The Plague

Five years ago I read and reviewed Albert Camus’ 1947 novel about an outbreak of bubonic plague in the Algerian city of Oran. When a local literary society announced a reading workshop on pandemic fiction that included this and another novel I’ve enjoyed, I decided the novel was worth revisiting.

Comparing Camus’ fictional plague to COVID-19 is unavoidable; the Oran government’s manipulation of disease information seemed prescient. But the passage that stood out on my second reading came in the discussion of the city’s food supply crisis:

Profiteers were taking a hand and purveying at enormous prices essential foodstuffs not available in the shops. The result was that poor families were in great straits, while the rich went short of practically nothing.

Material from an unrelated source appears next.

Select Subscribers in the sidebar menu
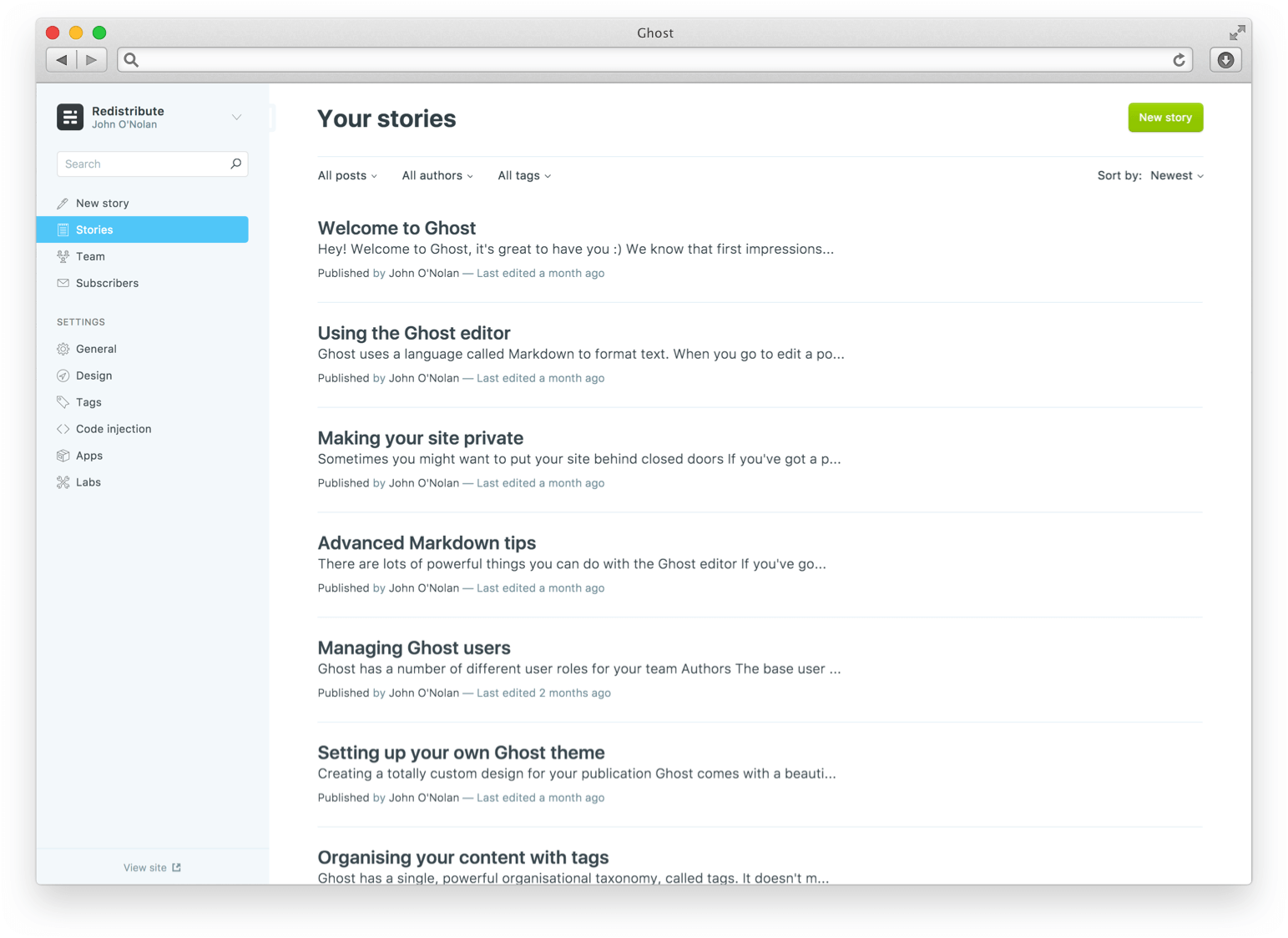 (x=107, y=283)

Thus, whereas plague by its impartial ministrations should have promoted equality among our townsfolk, it now had the opposite effect and, thanks to the habitual conflict of cupidities, exacerbated the sense of injustice rankling in men’s hearts.

That last phrase made me think of a concurrent phenomenon that has no easy answer.

A few months after the start of COVID lockdowns, protests erupted across America over racial injustice. Why these uprisings occurred is no mystery, but it’s the when that has many confused. If Black Americans have been killed by police for decades, and Trump has been in office three years. why didn’t these protests happen earlier? Why finally take to the streets in the middle of a pandemic?

Perhaps the passage quoted above contains part of the answer. Just as the citizens of Oran were more outspoken to injustice due to the plague, maybe the restrictions caused by COVID enraged Americans enough to make a stand against systemic racism. If true, it’s shamefully tragic that it took a deadly physical disease to get us working on a deadly social disease. But the fight has begun, and Camus’ novel may help us understand its timing.

The Plague

Albert Camus’ “The Plague” is a much different work than his more famous “The Stranger.” While hardly uplifting — it’s about a city being quarantined due to an outbreak of bubonic plague, after all — the novel offers a far more positive view of humanity than we see with Meursault’s bleak (though fascinating) insularity. Exiled from the world, the characters in “The Plague” fight two battles; as they battle the disease which threatens their physical lives, they also struggle to defeat their isolation, to retain their connection to each other and their loved ones outside the city.

But it’s the narrative structure, more so than the characters or the plot, that makes “The Plague” so memorable. Up to the final chapter, the narrator appears to be an anonymous citizen of the city; as the plague ends and the quarantine is lifted, the narrator finally reveals himself as one of the central characters in the story he’s just told. The narrator’s identity comes hardly as a surprise, but the revelation casts his earlier relationship with the reader in a new light. His prior anonymity now seems like a deliberate attempt to keep distant from his readers, as if he’s been afraid to infect them with the spiritual plague that has been afflicting him. Or perhaps the narrator was more concerned with himself than his reader; perhaps talking about himself in the third person was the only way the narrator could think of himself as being human. However you choose to interpret the narrative structure, it seems a brilliant decision on Camus’ part.

I liked “The Stranger” for its fascinating character study and profound philosophical insights, but in my opinion “The Plague” is the more inspiring work.